The script below shows how to work with job data from the A scheme. This was reviewed in our theme course, which was run twice in 2022.

This concrete example demonstrates how to carry out an analysis of shift schedules.

 require no.ssb.fdb:30 as db

// Create dataset for employed (person data)
create-dataset employed2
import db/ARBLONN_PERS_KJOENN 2021-07-16 as gender
import db/ARBLONN_PERS_ALDER 2021-07-16 as age

// Create dataset for employment relations (job data)
create-dataset employment_relations2
import db/ARBLONN_ARB_TID_ORDNING 2021-07-16 as work_arrangement
import db/ARBLONN_ARB_ARBEIDSTID 2021-07-16 as worktime
import db/ARBEIDSFORHOLD_PERSON as personid

tabulate work_arrangement

// Aggregate from job data to person data level by summing work time and job percentage per person.

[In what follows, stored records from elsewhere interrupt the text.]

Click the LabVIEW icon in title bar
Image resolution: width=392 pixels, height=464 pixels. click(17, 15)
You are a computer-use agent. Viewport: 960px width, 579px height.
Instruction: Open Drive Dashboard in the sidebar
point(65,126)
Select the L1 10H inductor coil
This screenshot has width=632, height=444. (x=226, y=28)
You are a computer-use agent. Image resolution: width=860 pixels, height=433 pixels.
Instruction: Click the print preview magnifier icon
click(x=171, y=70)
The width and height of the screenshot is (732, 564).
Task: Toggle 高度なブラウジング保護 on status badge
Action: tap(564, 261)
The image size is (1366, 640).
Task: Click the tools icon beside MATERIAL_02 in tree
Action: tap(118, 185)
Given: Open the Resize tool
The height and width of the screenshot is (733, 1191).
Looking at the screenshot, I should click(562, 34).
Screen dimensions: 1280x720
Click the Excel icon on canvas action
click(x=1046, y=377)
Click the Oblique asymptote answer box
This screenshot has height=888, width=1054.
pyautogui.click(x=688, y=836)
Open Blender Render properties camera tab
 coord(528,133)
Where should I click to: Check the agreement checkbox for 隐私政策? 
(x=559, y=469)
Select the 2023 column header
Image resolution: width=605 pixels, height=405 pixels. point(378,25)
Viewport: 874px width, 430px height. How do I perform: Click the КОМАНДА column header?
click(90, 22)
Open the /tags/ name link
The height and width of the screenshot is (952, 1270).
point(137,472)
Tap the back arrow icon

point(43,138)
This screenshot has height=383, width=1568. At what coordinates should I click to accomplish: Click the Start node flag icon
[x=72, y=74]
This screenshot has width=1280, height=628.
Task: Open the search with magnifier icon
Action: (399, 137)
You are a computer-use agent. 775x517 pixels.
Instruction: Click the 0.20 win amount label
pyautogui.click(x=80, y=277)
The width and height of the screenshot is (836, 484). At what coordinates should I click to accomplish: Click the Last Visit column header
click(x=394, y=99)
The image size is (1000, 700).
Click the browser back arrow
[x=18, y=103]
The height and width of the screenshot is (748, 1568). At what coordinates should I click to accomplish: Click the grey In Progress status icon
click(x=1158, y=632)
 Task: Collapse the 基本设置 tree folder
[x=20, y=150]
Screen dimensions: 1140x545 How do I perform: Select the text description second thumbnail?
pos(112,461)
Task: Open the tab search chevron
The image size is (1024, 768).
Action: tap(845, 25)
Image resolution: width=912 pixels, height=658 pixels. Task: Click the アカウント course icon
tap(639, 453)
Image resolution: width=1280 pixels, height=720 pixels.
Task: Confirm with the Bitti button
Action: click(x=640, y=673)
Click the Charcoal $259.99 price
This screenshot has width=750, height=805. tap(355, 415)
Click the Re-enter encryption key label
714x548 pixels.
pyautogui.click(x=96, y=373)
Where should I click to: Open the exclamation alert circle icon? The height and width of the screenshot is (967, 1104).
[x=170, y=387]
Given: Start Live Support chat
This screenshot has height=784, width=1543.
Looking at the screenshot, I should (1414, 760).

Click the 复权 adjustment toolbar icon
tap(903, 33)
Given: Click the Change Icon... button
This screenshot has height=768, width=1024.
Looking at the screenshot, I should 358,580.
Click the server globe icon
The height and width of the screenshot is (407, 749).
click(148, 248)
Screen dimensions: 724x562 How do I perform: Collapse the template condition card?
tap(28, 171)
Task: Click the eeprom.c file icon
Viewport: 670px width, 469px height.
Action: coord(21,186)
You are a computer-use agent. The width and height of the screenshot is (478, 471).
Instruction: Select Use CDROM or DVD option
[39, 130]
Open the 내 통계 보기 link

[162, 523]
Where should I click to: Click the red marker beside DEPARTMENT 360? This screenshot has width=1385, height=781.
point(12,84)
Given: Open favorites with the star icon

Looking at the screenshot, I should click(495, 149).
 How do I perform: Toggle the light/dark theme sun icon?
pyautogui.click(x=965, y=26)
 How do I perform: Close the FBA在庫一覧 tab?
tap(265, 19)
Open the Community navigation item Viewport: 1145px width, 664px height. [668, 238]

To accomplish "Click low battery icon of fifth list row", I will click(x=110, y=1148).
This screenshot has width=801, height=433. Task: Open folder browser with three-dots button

Then merge job information on the person dataset employed
keep if work_arrangement == 'dogn355'
generate num_shift_work = 1
collapse (sum) num_shift_work worktime, by(personid)
merge num_shift_work worktime into employed2

// Create shift work statistics
use employed2
tabulate num_shift_work, summarize(worktime) mean freq

generate shift_work = 0
replace shift_work = 1 if num_shift_work >= 1

summarize worktime if shift_work

tabulate shift_work, cellpct freq
tabulate gender shift_work, rowpct freq
tabulate gender if shift_work, summarize(worktime)

generate age_group = 1
replace age_group = 2 if age > 25
replace age_group = 3 if age > 40
replace age_group = 4 if age > 60
assign-labels age_group age_label

tabulate age_group shift_work, rowpct freq
tabulate age_group if shift_work, summarize(worktime)